Researchers tested 175 study participants to measure the personality traits that companies look for in job candidates, including conscientiousness, agreeableness and extraversion. The participants were then surveyed on their Facebook behavior, allowing researchers to see which Facebook behaviors were linked to specific personality traits.
The results would likely surprise many corporate human resources officials. “Companies often scan a job applicant’s Facebook profile to see whether there is evidence of drug or alcohol use, believing that such behavior means the applicant is not ‘conscientious,’ or responsible and self-disciplined,” says Dr. Lori Foster Thompson, a professor of psychology at NC State and co-author of a paper describing the study.
However, the researchers found that there is no significant correlation between conscientiousness and an individual’s willingness to post content on Facebook about alcohol or drug use. “This means companies are eliminating some conscientious job applicants based on erroneous assumptions regarding what social media behavior tells us about the applicants,” says Will Stoughton, a Ph.D. student at NC State and lead author of the paper.
And companies that are looking for extroverts – such as those hiring for sales or marketing positions – may be doing themselves an even worse disservice. The study found that extroverts were significantly more likely to post about drugs or alcohol on Facebook.
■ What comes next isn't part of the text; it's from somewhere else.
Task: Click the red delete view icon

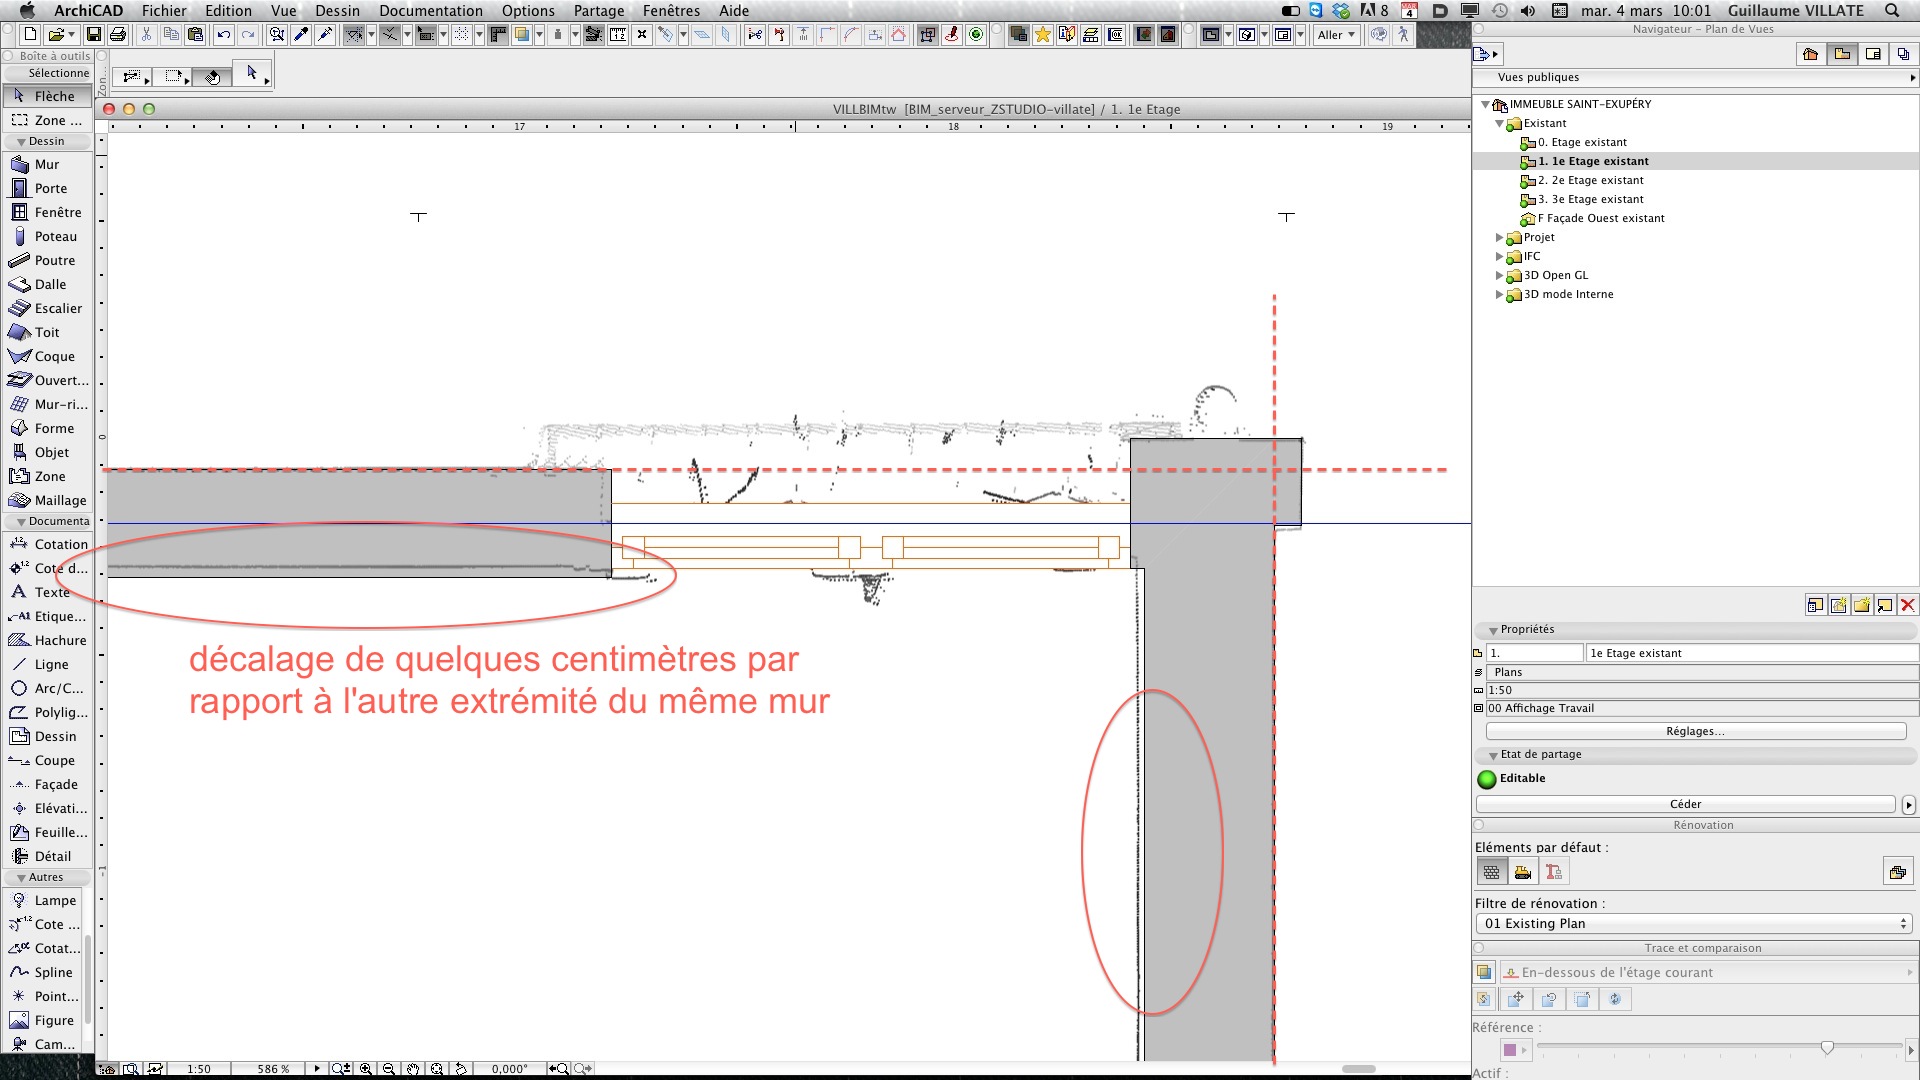Action: [1907, 605]
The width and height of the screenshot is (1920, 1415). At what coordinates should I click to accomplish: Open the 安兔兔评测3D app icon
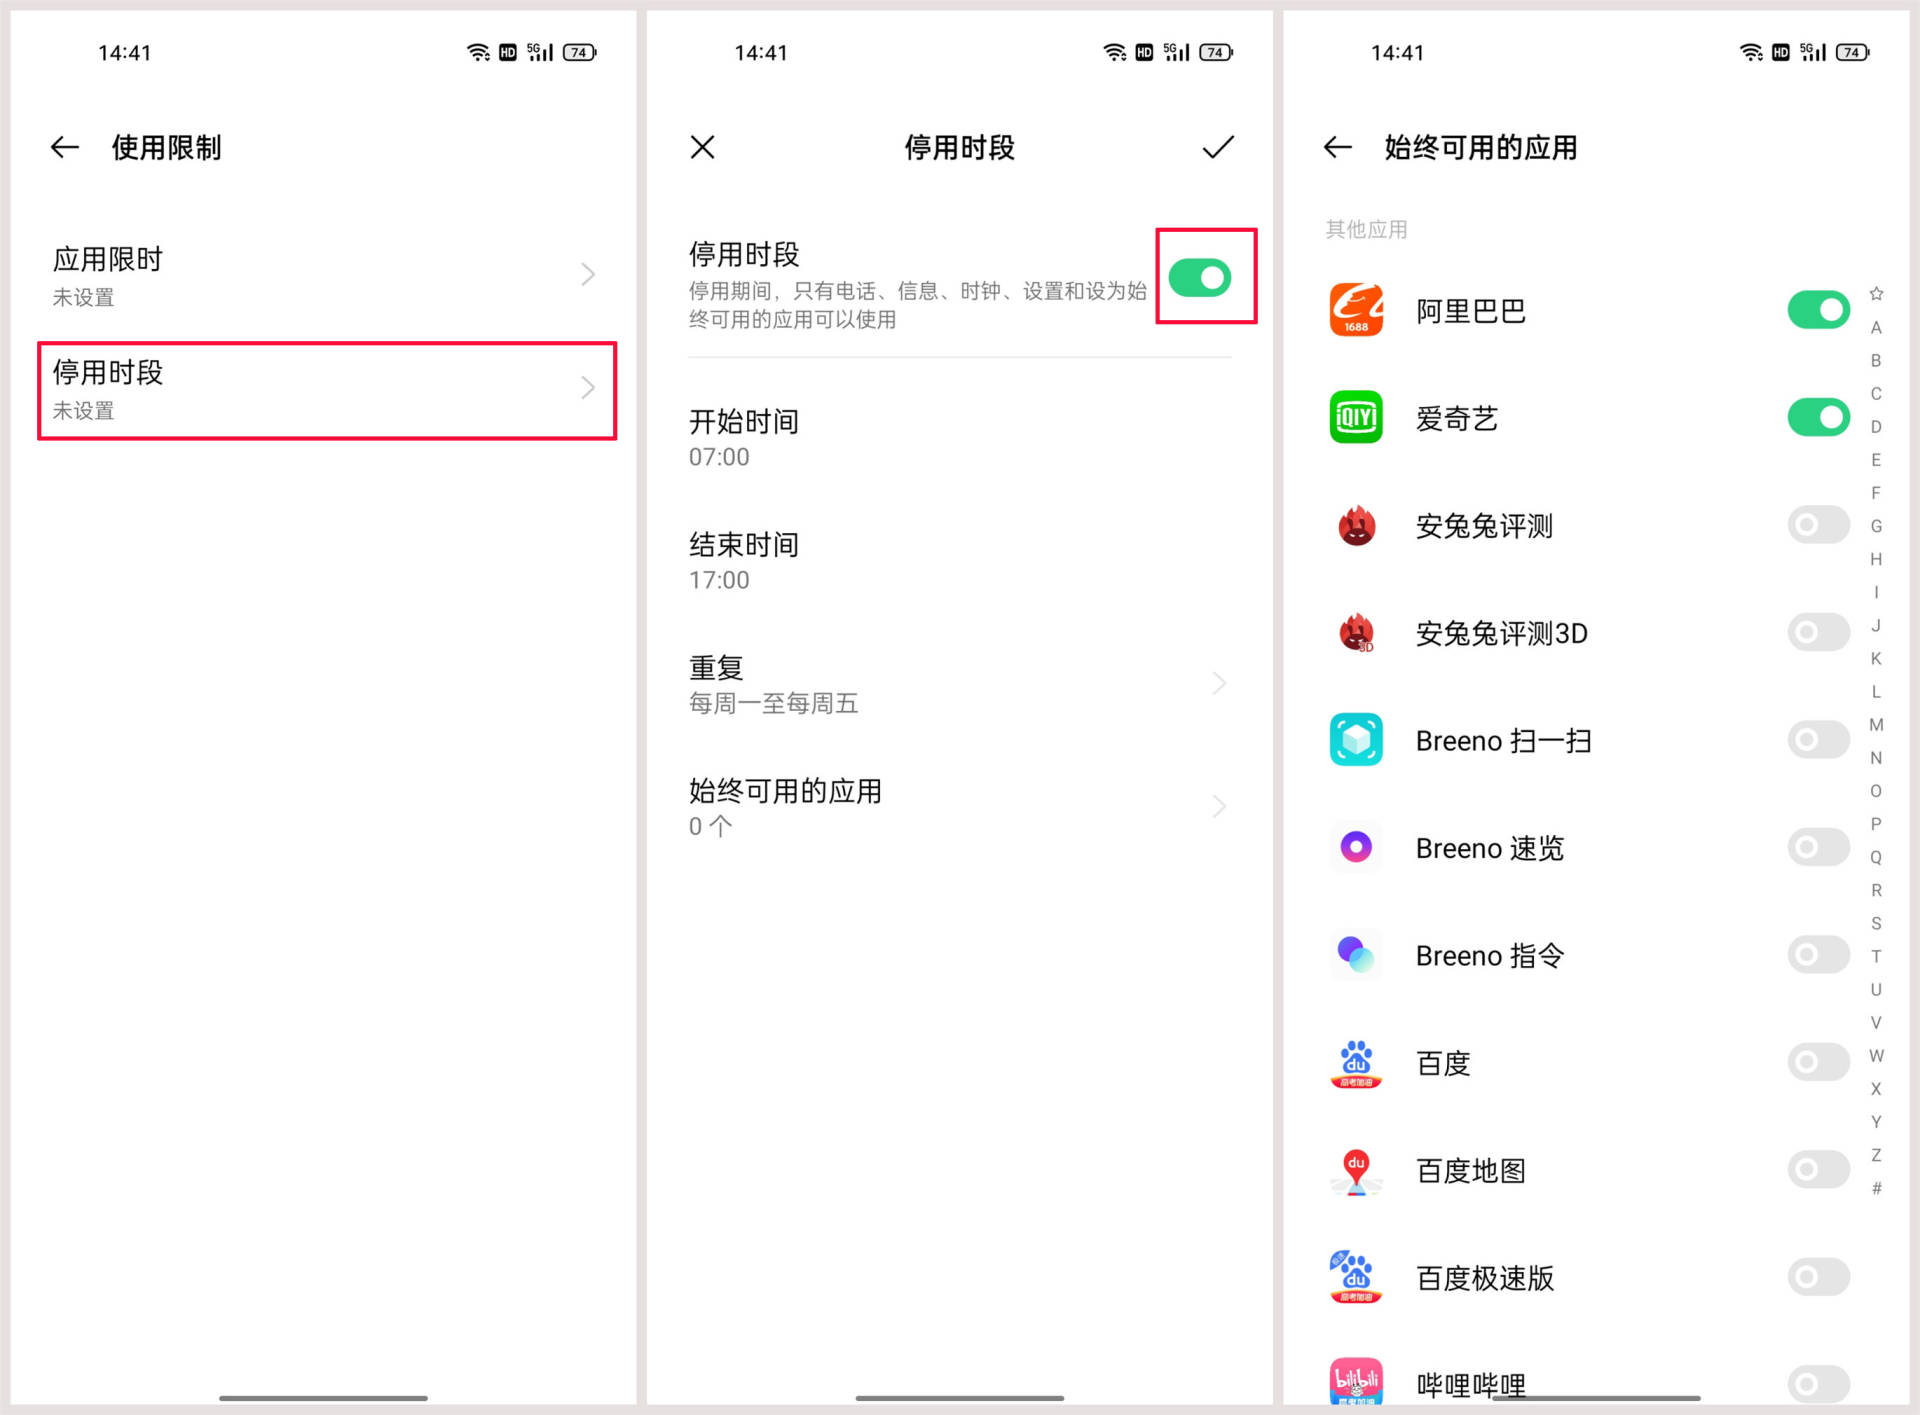pos(1355,633)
So companies weeding out those applicants are likely to significantly limit the pool of job candidates who are extroverts.
However, the researchers did find one online indicator strongly correlated to the personality traits that employers look for. Study participants who rated high on both agreeableness and conscientiousness were also very unlikely to “badmouth” or insult other people on Facebook.
“If employers plan to keep using social media to screen job applicants, this study indicates they may want to focus on eliminating candidates who badmouth others – not necessarily those who post about drinking beer,” Stoughton says.
The paper, “Big Five Personality Traits Reflected in Job Applicants’ Social Media Postings,” was published online July 1 in Cyberpsychology, Behavior and Social Networking and was co-authored by Dr. Adam Meade, an associate professor of psychology at NC State.
Note to Editors: The study abstract follows. “Big Five Personality Traits Reflected in Job Applicants’ Social Media Postings” Authors: Will Stoughton, Lori Foster Thompson and Adam Meade, North Carolina State University Published: Online July 1, 2013 in Cyberpsychology, Behavior and Social Networking DOI: 10.1089/cyber.2012.0163
Abstract: Job applicants and incumbents often use social media for personal communications allowing for direct observation of their social communications “unfiltered” for employer consumption. As such, these data offer a glimpse of employees in settings free from the impression management pressures present during evaluations conducted for applicant screening and research purposes. This study investigated whether job applicants’ (N=175) personality characteristics are reflected in the content of their social media postings. Participant self-reported social media content related to: (a) photos and text-based references to alcohol and drug use; and (b) criticisms of superiors and peers (so-called “badmouthing” behavior), were compared to traditional personality assessments. Results indicated that extraverted candidates were prone to postings related to alcohol and drugs. Those low in agreeableness were particularly likely to engage in online badmouthing behaviors. Evidence concerning the relationships between conscientiousness and the outcomes of interest was mixed.